They say that the difference between good and great is consistency, and, well, that statement may apply to Jonathan Drouin more than any player on the Montreal Canadiens.
Drouin actually finished third in team scoring and led the team in power-play points over the season, but down the stretch he was the subject of anger and frustration — and deservedly so. In the last 26 games, he had one goal and six assists for seven points. But perhaps more damaging than the pure point totals is that those seven points came in three games, meaning he was held pointless in 23 of his last 26 games.
Yet through his hot and cold streaks, Drouin remained a very similar player. The only difference between “good” Drouin and “bad” Drouin was how many pucks were going in the net — at both ends. What was seen as effective play through the first 55 games of the season turned into lazy play and frustrating inconsistency.
The last 26 games of the season actually saw Drouin increase his shot share when on the ice, from 22nd of 26 Canadiens players in the first 55 games to eighth of 25 players over his final 26. The rest of his numbers in terms of scoring chances and high-danger scoring chances were remarkably similar. His expected goals share, which looks at where shots from both teams are being taken and the likelihood of them going in, was exactly the same through both stretches.
The biggest differences are what we tend to notice most: actual goals. It went from the Canadiens scoring 55% of the goals while he was on the ice to just 37.5%, and a lot of that simply came down to luck. He had good fortune through the first 55 games, but for the final 26 games his luck didn’t simply regress to the mean, it became incredibly bad luck.
In games one to 55, he was eighth in PDO, which adds the team’s shooting percentage with a player on the ice to the team’s save percentage in those minutes, with a total of 1.019 (average is expected to be 1.000). Through the worst stretch of his season, starting February 9, his PDO was 0.936. That was fourth-worst on the team, and the only players worse than him played a handful of games: Michael Chaput (one game), Matthew Peca (six games) and Nicolas Deslauriers (seven games) had just 14 games combined compared to Drouin’s 26.
This isn’t to say that Drouin shouldn’t be better, or that he shouldn’t be called out for bad stretches. It’s simply to show that he may not have been as good as he showed in the first part of the season, and he isn’t nearly as bad as he was through the final stretch of the season.
He had 16 power-play points, which were five more than the next higher power-play scorer. The power play wasn’t very good (the understatement of the century), but when it does improve — and it will improve — Drouin will be a major part of its success. His biggest skills are evident on the man advantage when he can have extra time and space with the puck. That being said, the power play’s struggles also fell on him as he was the one to handle the puck most often.

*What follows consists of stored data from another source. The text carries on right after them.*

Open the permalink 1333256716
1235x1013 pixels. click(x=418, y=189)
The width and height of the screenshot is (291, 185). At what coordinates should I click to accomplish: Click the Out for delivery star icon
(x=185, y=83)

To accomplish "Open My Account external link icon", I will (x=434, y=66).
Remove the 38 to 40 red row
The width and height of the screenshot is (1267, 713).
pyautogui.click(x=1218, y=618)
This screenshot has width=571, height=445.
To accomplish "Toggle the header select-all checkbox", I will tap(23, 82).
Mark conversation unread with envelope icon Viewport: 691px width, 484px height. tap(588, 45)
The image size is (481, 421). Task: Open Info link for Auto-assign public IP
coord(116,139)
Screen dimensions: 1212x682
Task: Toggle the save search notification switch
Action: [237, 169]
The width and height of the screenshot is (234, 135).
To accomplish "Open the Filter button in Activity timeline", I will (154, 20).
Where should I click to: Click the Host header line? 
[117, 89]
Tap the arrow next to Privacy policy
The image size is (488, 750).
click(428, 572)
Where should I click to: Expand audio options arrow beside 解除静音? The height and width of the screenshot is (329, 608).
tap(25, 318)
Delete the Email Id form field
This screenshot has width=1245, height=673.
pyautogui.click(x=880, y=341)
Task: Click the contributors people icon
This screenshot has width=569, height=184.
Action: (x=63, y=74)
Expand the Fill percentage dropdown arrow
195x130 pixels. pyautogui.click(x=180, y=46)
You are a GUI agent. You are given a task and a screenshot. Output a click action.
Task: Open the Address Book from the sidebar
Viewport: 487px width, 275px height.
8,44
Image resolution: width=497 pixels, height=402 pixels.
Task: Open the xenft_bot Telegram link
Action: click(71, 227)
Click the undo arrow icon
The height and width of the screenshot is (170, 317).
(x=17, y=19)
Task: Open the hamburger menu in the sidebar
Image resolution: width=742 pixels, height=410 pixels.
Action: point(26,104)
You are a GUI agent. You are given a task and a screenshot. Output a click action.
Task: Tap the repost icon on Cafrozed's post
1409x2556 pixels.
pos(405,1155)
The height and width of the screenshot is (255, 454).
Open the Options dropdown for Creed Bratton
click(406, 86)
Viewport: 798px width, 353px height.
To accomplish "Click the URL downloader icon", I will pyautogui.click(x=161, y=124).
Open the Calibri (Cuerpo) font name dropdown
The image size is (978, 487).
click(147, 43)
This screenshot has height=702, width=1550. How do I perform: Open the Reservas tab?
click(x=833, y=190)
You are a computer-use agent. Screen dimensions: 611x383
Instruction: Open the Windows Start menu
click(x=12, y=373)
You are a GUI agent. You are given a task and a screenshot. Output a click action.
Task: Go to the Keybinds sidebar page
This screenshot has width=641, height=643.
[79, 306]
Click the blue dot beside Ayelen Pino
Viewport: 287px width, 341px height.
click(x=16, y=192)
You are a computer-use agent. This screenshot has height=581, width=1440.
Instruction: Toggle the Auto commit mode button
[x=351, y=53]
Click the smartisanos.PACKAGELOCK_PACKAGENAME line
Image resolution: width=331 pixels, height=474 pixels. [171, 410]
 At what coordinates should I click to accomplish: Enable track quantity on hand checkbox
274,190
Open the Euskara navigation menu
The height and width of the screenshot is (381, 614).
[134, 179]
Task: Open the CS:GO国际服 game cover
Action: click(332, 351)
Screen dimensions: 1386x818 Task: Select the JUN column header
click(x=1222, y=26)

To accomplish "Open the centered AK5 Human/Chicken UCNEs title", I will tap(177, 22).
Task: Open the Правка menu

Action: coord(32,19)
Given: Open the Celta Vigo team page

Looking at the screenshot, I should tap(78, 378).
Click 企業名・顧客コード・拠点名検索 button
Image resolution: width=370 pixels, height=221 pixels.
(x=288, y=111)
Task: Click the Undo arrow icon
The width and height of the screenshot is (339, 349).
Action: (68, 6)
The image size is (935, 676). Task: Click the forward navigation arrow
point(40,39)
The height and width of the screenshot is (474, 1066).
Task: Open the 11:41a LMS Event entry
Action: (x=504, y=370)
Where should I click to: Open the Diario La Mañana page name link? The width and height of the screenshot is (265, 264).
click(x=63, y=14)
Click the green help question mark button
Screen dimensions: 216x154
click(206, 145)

An improved power play will give Drouin a nicer number in the statistics section. You’d be hard-pressed as it is to find a player who finished third on his team in scoring who was more scrutinized.
Drouin can be better. He can be more consistent. He can be more engaged on a night-to-night basis. He can start to help the team in ways that don’t show up in the scoresheet. All of those things are true. And so is the fact that Drouin is a top-six player in the NHL.
But perception matters, and points aren’t everything. There won’t be anyone saying that Drouin is better than Brendan Gallagher even though Drouin had more points. That determination is based on more than just offence.
After the 2017-18 season, we were left wondering whether Drouin was a centre or a winger and what kind of player he was. Going into the 2019-20 season, we now know what kind of player Drouin is. We also know what he needs to do better.